Why typical hotlink protection isn't enough anymore
Hotlink protection stops such sites from displaying your images but it doesn't stop the inclusion of your image url within the code of these sites and the owners really don't care to remove it even if it's blocked. Google doesn't seem to care if the image renders or not, they just record the source code and go on their way which means your image is now associated with auto sites.

If the content on the auto-site is explicit in nature your image can quickly become labeled explicit, this I can confirm 100% with my recent image traffic issues, even if they never appear on the site at all.

So is it time to stop Google from hotlinking images too?
While I can confirm that your images will still be indexed and rank just fine if you stop Google from hotlinking them it seems that there is no real reason to allow search engines to display a hotlinked image at all, it's dangerous to rankings. If Google is instead displaying a thumbnail because they are blocked from hotlinking then the automated content creator scripts are pulling the Google thumbnail url to hotlink instead of the real url which completely disassociates you from the problem.

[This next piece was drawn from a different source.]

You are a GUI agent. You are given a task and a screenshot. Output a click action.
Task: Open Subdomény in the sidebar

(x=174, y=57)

Still, these are major search engines so I am hesitant to remove the following from my htaccess

rewritecond %{HTTP_REFERER} !^http(s)?://(www\.)?google\.com [NC]
rewritecond %{HTTP_REFERER} !^http(s)?://(www\.)?bing\.com [NC]
rewritecond %{HTTP_REFERER} !^http(s)?://(www\.)?yahoo\.com [NC]

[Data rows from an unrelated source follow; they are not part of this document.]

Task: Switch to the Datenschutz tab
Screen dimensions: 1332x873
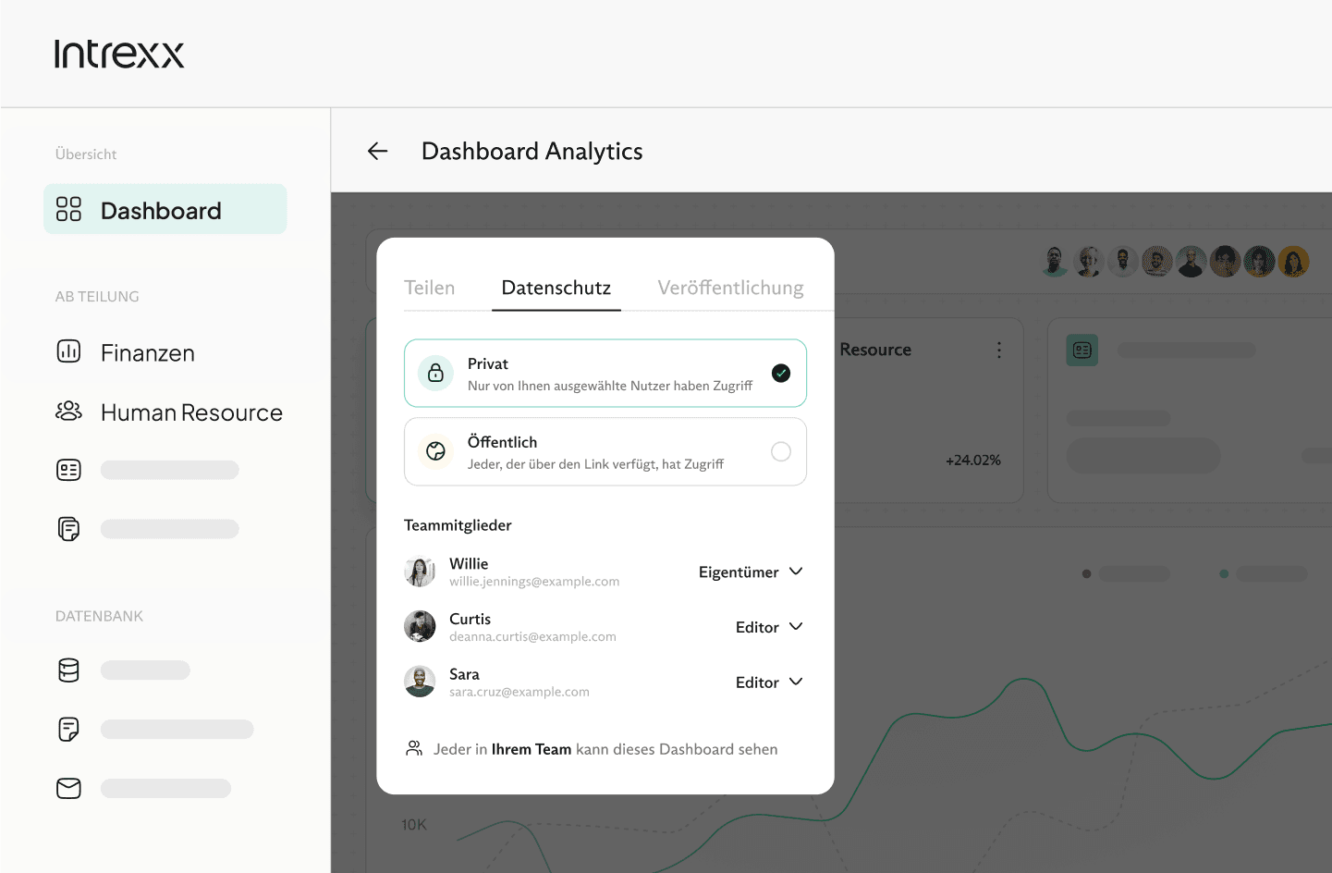Action: pyautogui.click(x=556, y=288)
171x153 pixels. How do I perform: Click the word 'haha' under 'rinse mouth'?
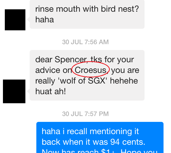(x=45, y=19)
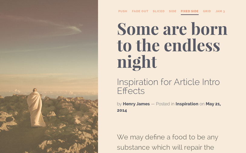
Task: Follow the Inspiration category link
Action: pyautogui.click(x=187, y=104)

but given the prolific explosion of automated content on the net as it gets easier and easier to obtain do you really have a choice?
3:46 am on Jan 10, 2013 (gmt 0)

WebmasterWorld Senior Member tedster is a WebmasterWorld Top Contributor of All Time 10+ Year Member



Google doesn't seem to care if the image renders or not, they just record the source code and go on their way

Thanks for that bit of detective work. We are certainly entering a "brave new world" when it comes to intellectual property protection, aren't we?
5:40 am on Jan 10, 2013 (gmt 0)

WebmasterWorld Senior Member sgt_kickaxe is a WebmasterWorld Top Contributor of All Time 5+ Year Member



That we are! It's not a hard test to duplicate either.

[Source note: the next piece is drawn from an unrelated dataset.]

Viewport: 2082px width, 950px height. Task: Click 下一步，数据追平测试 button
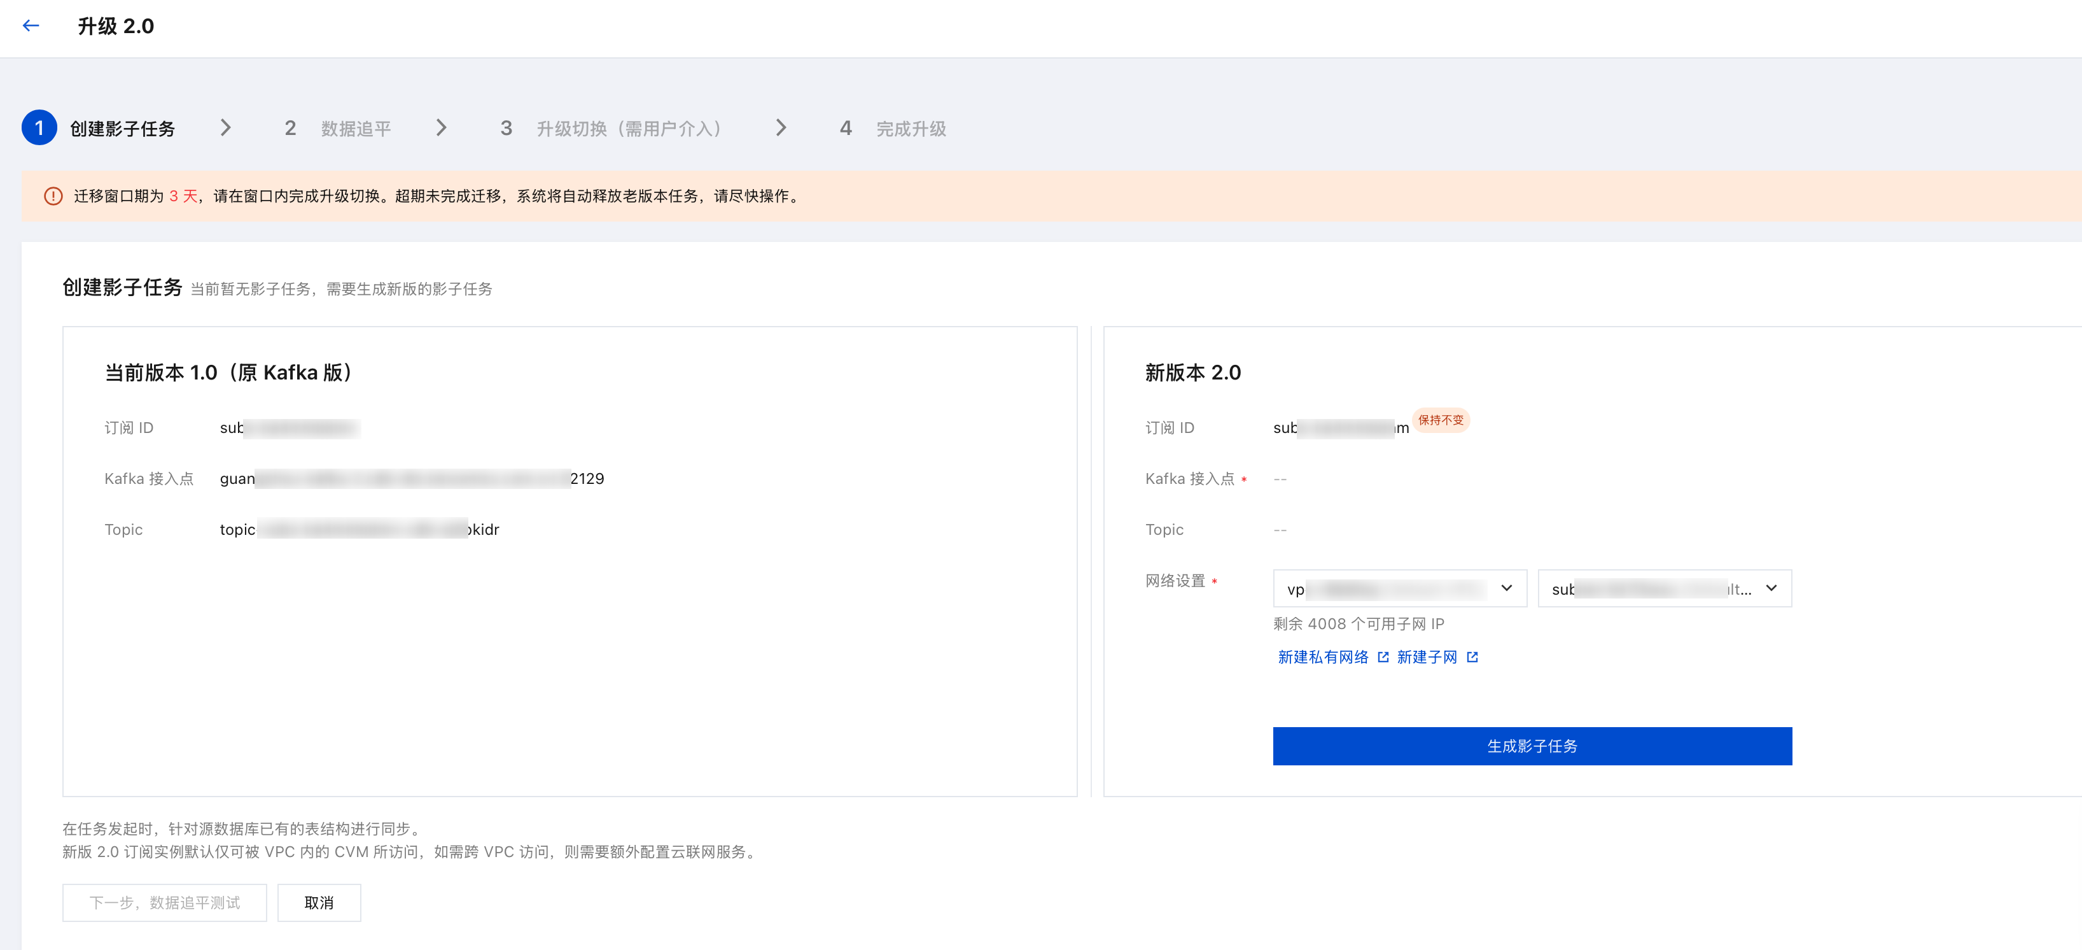[x=165, y=903]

- Set up an image with hotlink protection on
- Wait for a half dozen sites to scrape the image anyway (e.g. your image url on their site)
- Watch google assign the image to the scraper site anyway, even though nobody can see it there

I have 8 examples of that right now in my 2000 or so images. Do you allow search to hotlink your images tedster?
6:33 am on Jan 10, 2013 (gmt 0)

WebmasterWorld Senior Member 5+ Year Member



Oh! If i remember right, I guess I and Leosghost had reported this several months ago. Many times they will even hotlink their thumbnails to your scraper's full blown images.Once you loose traffic to you images, there is no point in allowing them to index.
3:13 pm on Jan 10, 2013 (gmt 0)

WebmasterWorld Senior Member tedster is a WebmasterWorld Top Contributor of All Time 10+ Year Member



Do you allow search to hotlink your images tedster?

I don't pay much attention to the issue because I haven't found much value in traffic from image search. There is one site where I try, because the products are so visual - almost the only reason people buy them is what they look like. But for the most part, I put my attention elsewhere.